How to Treat Phobias

A phobia is an irrational, intense, and persistent fear of certain situations, activities, things, or persons. Almost everyone has even the simplest of social anxieties that are also considered as phobias, such as fear of embarrassment from the scrutiny of others. Although these phobias may linger for a long time, there are various ways to treat phobias, whether simple (such as fear of eating out in public) or specific (like fear of snakes).

Systematic desensitization

This is a series of treatments wherein a patient is taught to relax in order to control fear and anxiety responses to specific phobias. A part of this exercise includes showing images, or even a virtual reality simulation, of the feared entity before being exposed to the actual entity that the patient must learn to cope and gradually overcome the fear.

Modeling

Usually paired with systematic desensitization, this application lets the patient observe other people (or "models") in the presence of the phobic stimulus who are responding with relaxation rather than fear. In this way, the patient is encouraged to imitate the model and eventually relieve the phobia.

Cognitive behavioral therapy

This lets the patient understand the cycle of negative thought patterns and find ways to change these patterns. This treatment may be conducted in a group setting and can be performed along with systematic desensitization. The patient, however, should be willing to endure some discomfort and make a continuous effort over a long period of time.

Hypnotherapy

A patient undergoes hypnosis to help remove the associations that trigger a phobic reaction. It is also applied in order to modify a subject’s behavior, emotional content, and attitudes.

Neuro-linguistic programming

This program is an alternative approach to psychotherapy that is based on the subjective study of language, communication, and personal change. It is achieved by minimizing preconceptions and engage in unconscious micro-muscle modeling. NLP is often applied along with hypnotherapy.

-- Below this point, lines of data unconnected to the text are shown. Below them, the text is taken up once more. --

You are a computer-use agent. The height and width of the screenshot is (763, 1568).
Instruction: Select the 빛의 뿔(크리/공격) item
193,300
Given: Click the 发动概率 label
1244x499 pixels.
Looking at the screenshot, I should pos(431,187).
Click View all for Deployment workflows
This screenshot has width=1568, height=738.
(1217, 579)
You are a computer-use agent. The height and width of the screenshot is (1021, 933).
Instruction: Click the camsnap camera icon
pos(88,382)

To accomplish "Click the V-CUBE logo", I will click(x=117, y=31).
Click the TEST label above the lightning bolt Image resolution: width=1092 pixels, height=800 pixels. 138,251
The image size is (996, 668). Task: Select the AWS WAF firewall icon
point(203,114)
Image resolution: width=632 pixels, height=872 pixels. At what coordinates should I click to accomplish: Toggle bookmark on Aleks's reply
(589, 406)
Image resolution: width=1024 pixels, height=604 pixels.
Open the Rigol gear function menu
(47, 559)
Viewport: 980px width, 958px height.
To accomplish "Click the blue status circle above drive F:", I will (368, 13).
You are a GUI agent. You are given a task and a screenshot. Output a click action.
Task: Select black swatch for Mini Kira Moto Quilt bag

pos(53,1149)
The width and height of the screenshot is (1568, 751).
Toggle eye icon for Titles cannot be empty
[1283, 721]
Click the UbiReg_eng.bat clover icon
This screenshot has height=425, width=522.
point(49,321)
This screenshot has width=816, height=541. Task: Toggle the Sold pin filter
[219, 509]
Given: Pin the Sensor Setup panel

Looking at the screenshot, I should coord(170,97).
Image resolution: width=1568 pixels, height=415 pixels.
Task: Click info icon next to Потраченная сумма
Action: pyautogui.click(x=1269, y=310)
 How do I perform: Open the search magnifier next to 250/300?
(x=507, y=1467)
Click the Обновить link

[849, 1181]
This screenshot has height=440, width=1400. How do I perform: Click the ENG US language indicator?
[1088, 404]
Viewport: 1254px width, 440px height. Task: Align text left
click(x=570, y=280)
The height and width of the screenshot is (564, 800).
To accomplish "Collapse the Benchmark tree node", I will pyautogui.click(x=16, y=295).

Emotional freedom technique

EFT is another alternative to psychotherapy based on a theory that negative emotions are caused by disturbances in the body’s energy field. Tapping on the field’s "meridians" while thinking of a negative emotion alters the body’s energy field and eventually restore it to "balance." Although some critics describe this therapy as "pseudoscientific," it is allegedly useful.

Medication

Anti-anxiety, anti-depression, and even psychoactive medications such as benzodiazepine can help many cases of phobias. These are usually prescribed for short-term use.